Scan the entries that follow and give only the number of lines containing "agent".

Dataset entries
□ □ □ □
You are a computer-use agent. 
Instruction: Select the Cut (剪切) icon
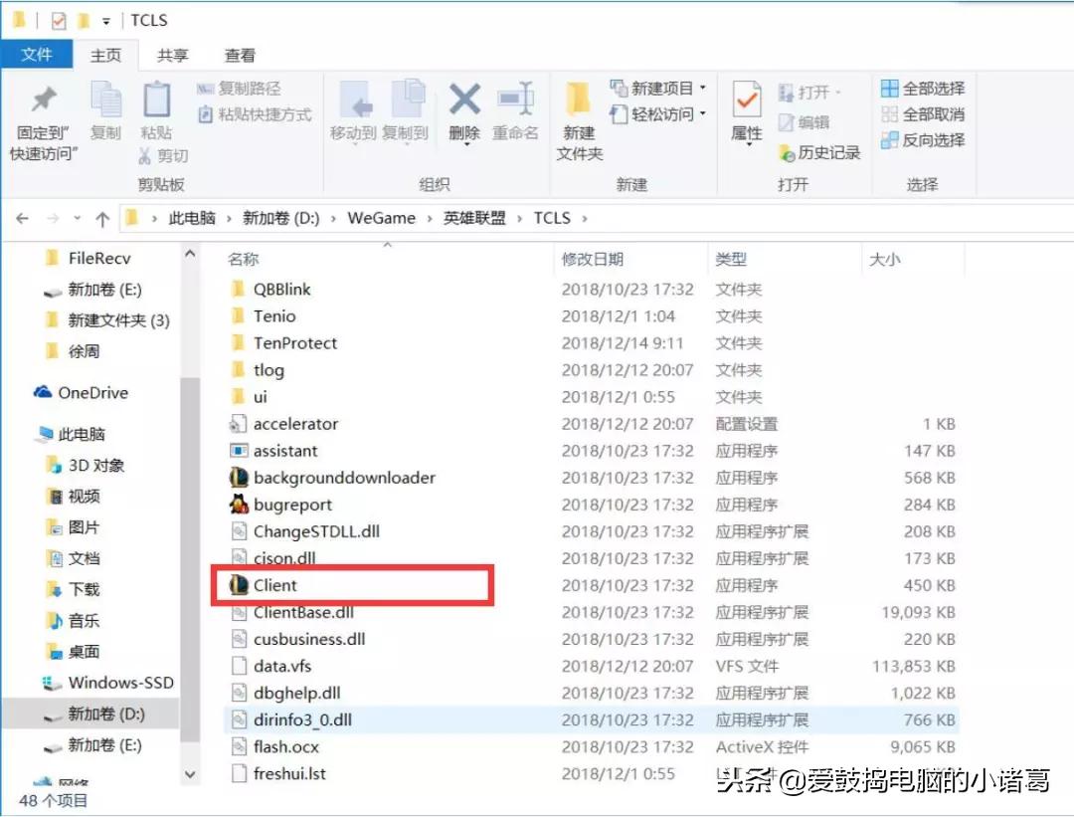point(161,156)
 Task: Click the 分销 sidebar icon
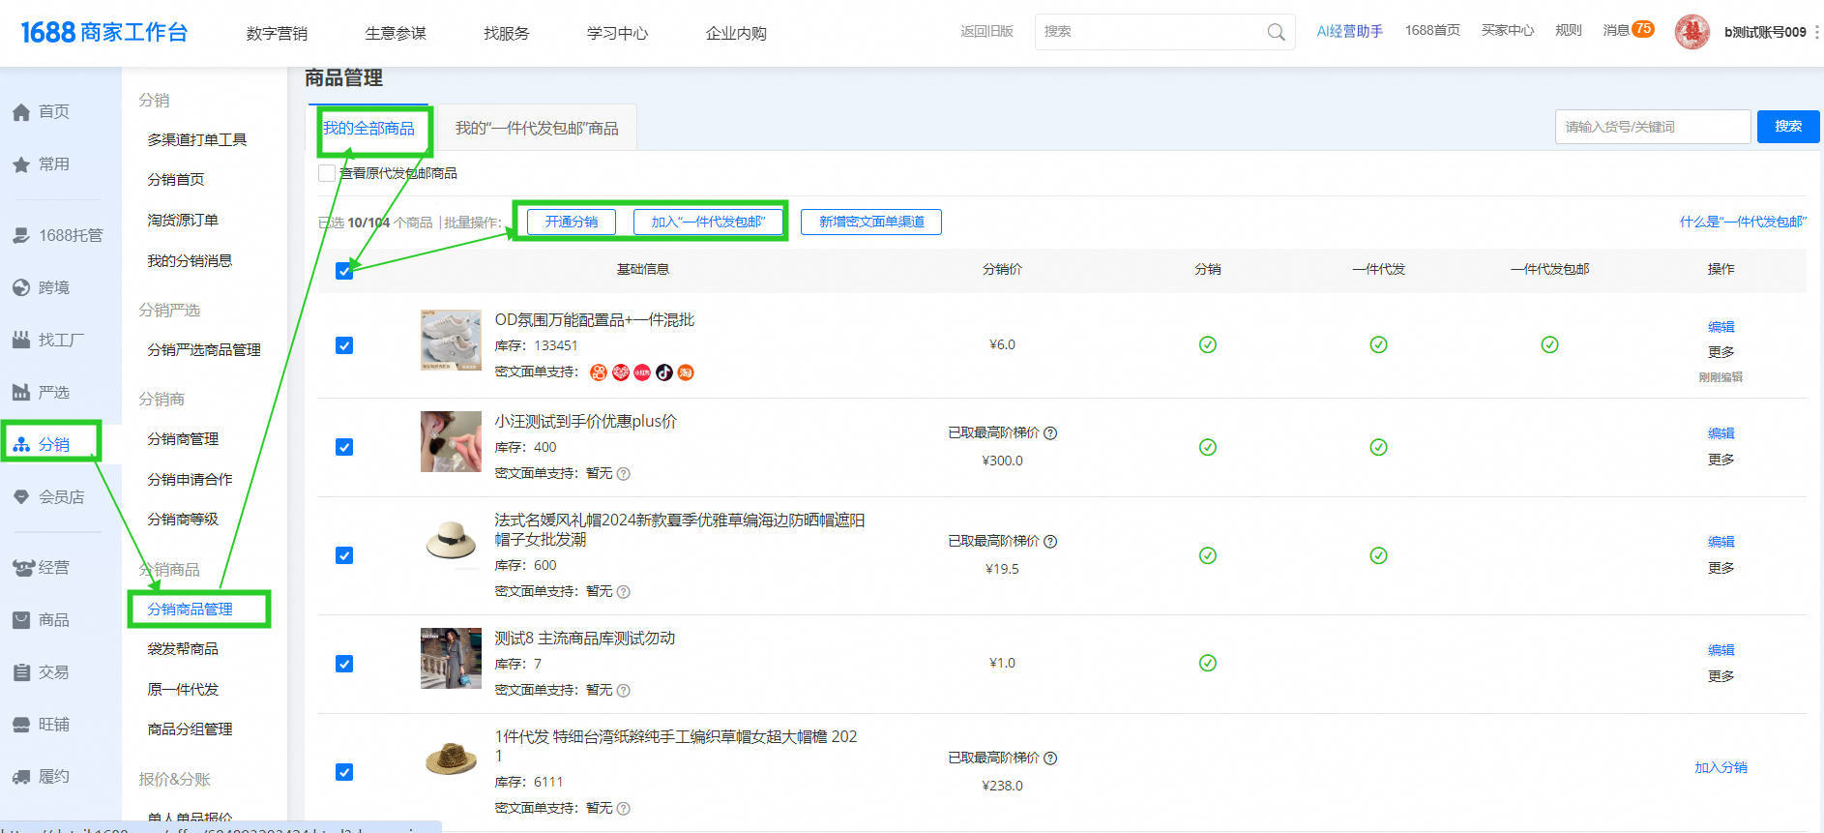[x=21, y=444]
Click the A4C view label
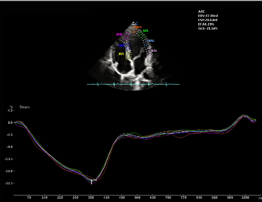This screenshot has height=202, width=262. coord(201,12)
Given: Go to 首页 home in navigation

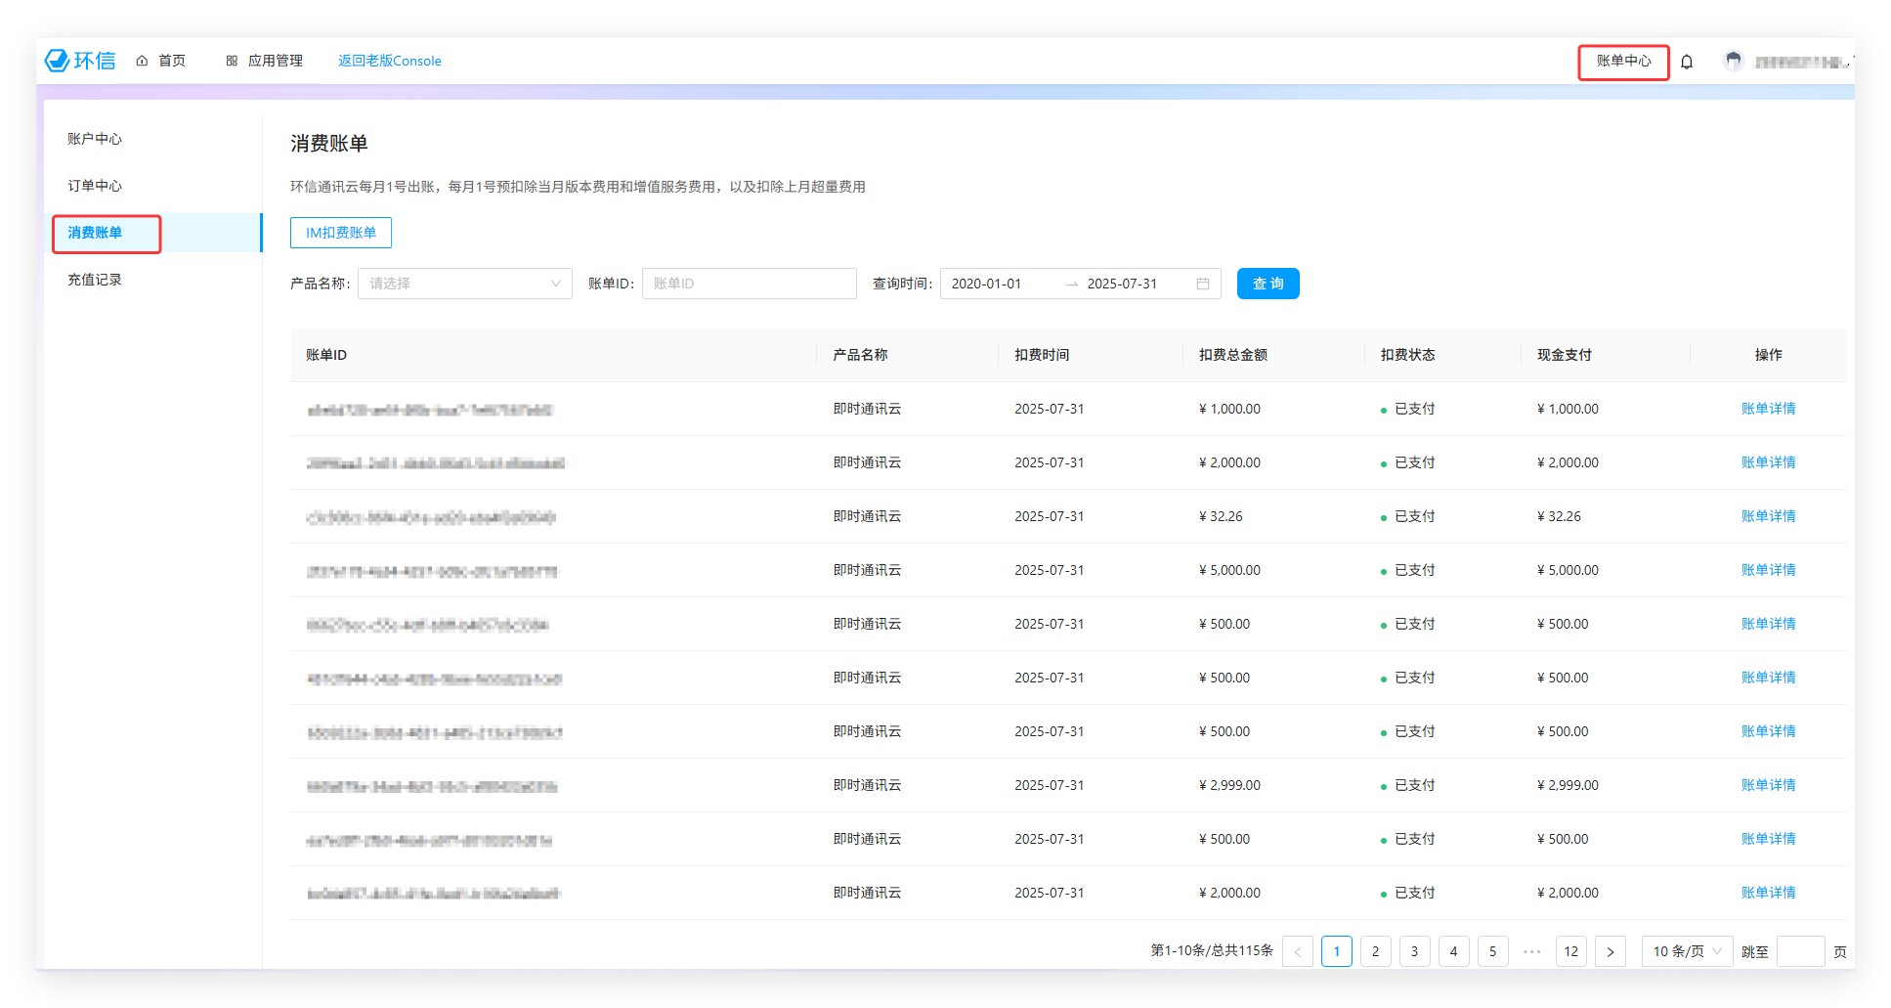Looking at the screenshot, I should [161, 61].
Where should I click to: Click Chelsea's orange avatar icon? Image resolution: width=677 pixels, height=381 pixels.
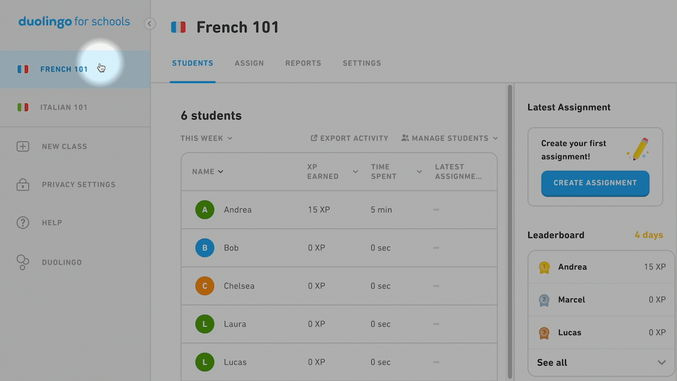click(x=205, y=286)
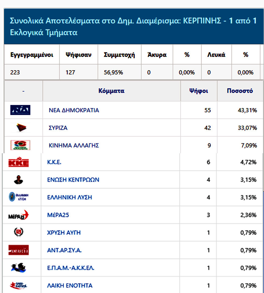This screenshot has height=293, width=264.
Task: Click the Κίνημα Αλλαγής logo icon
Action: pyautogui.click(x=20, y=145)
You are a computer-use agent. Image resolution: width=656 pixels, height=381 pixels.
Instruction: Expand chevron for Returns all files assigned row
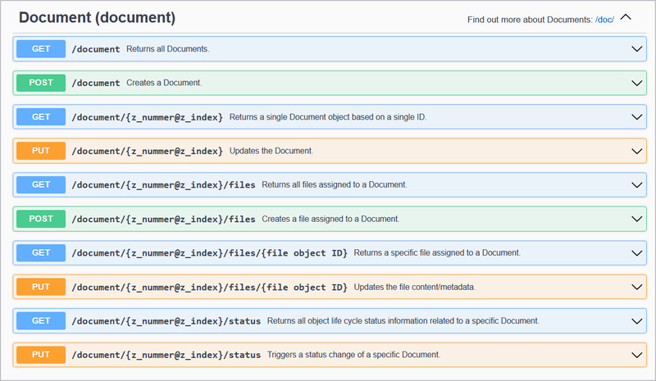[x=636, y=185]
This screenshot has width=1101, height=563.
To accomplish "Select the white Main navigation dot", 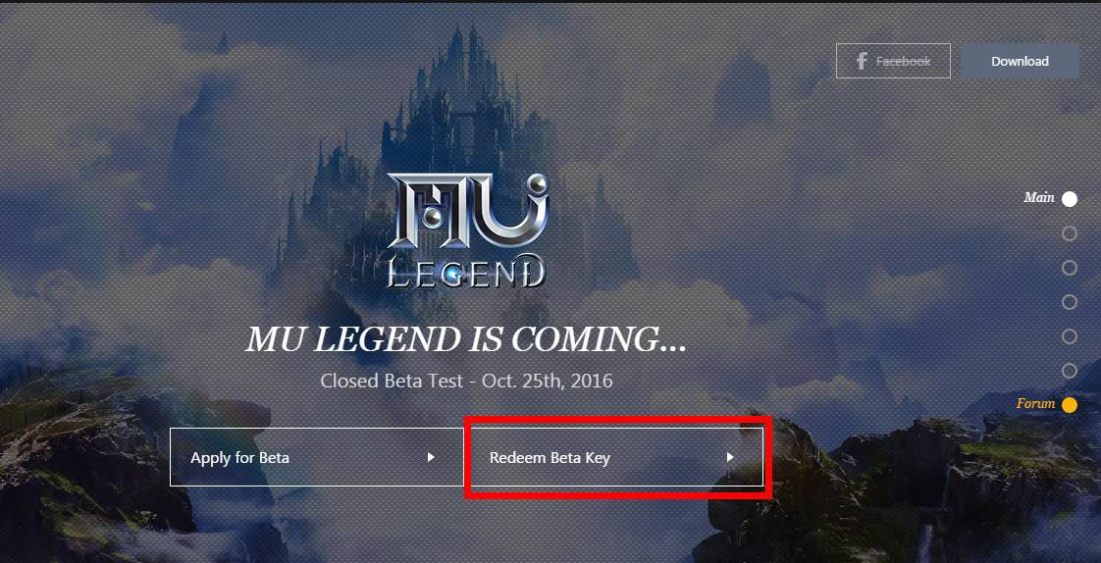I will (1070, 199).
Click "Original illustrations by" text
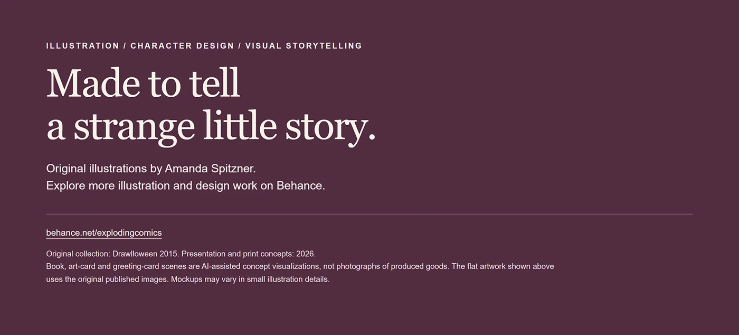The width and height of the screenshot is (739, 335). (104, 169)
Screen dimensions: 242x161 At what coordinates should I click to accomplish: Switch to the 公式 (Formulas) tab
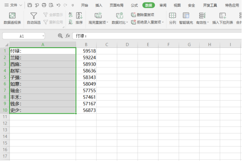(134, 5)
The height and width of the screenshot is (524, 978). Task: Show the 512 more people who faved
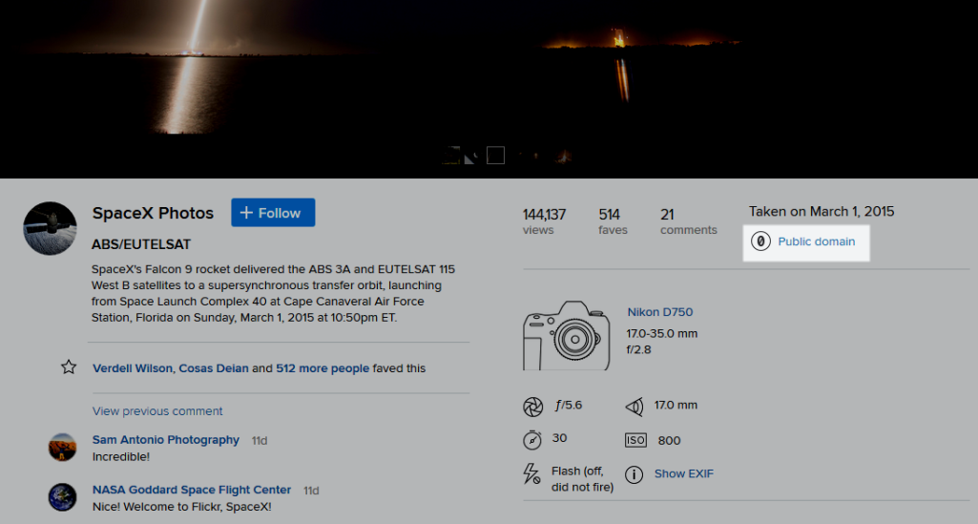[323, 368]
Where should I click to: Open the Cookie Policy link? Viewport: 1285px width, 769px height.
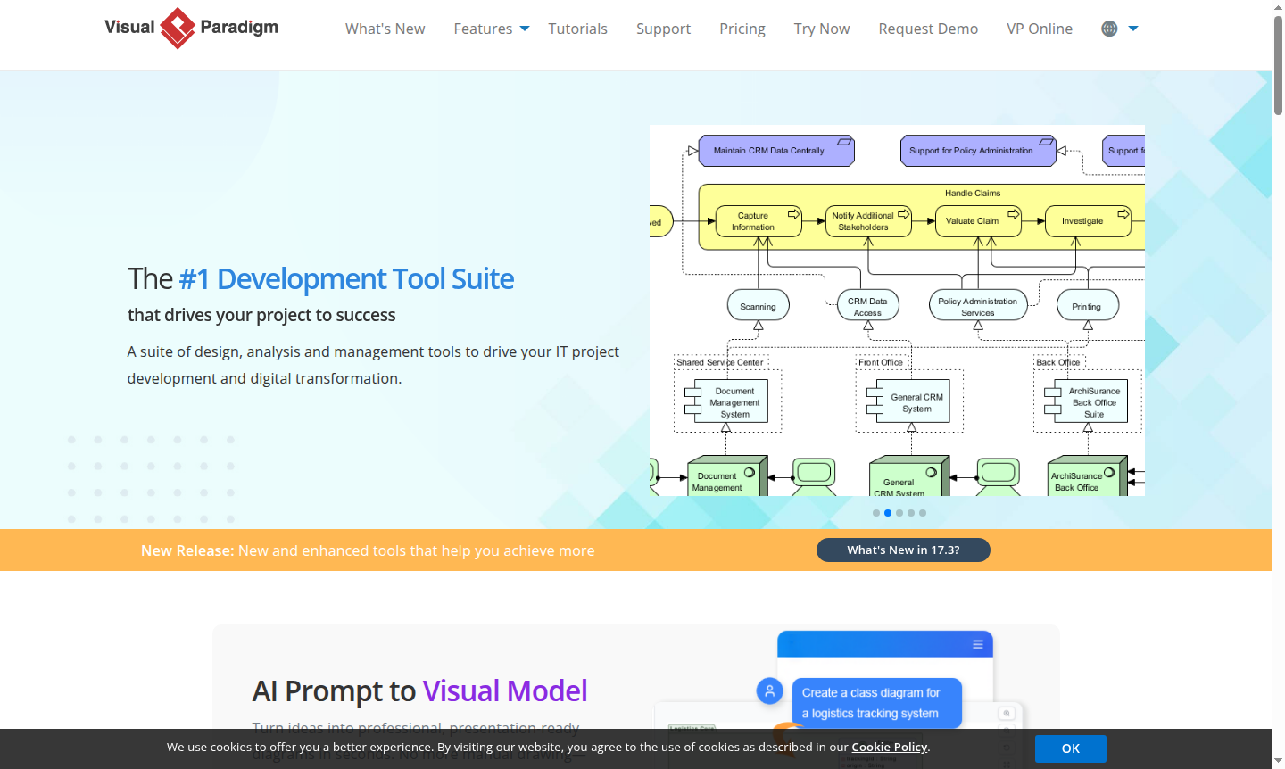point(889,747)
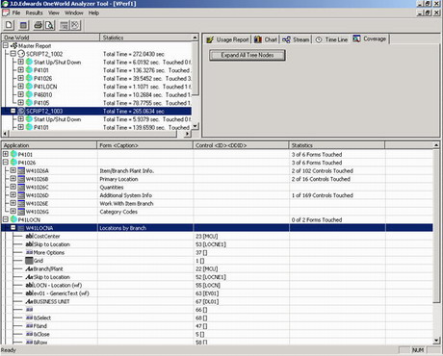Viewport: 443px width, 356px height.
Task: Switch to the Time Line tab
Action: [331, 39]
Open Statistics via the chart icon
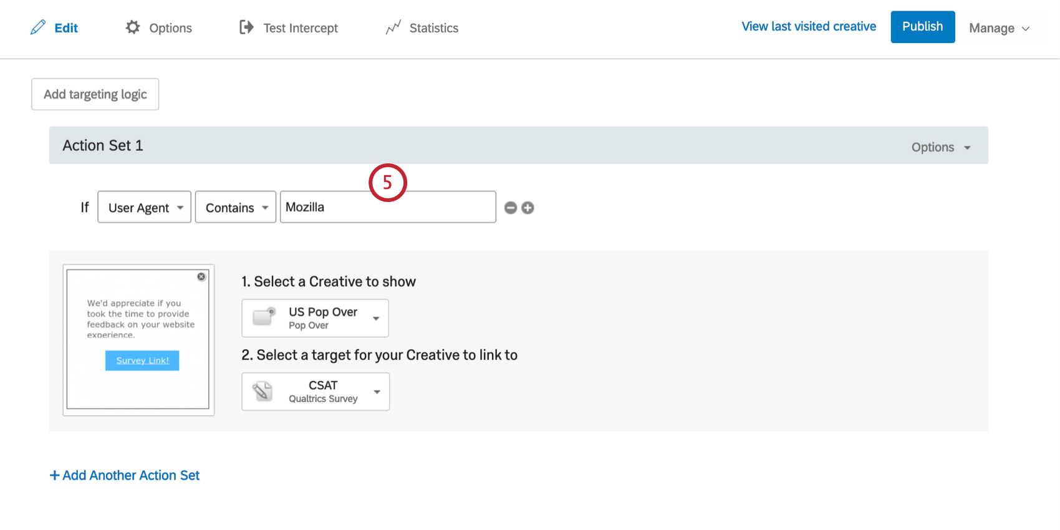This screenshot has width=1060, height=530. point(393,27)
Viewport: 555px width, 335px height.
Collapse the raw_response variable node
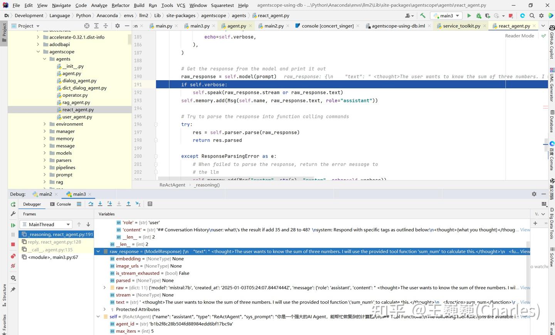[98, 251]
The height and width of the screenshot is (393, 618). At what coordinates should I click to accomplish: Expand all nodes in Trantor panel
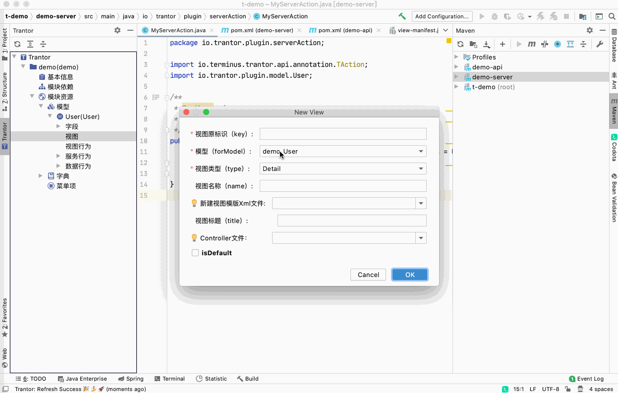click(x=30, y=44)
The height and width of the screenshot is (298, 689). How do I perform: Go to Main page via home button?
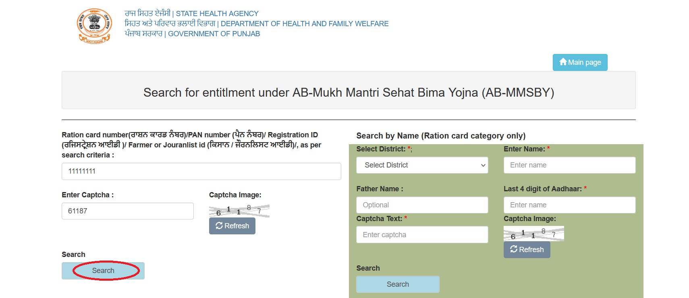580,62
□ □ □ □
### FINAL ANSWER
2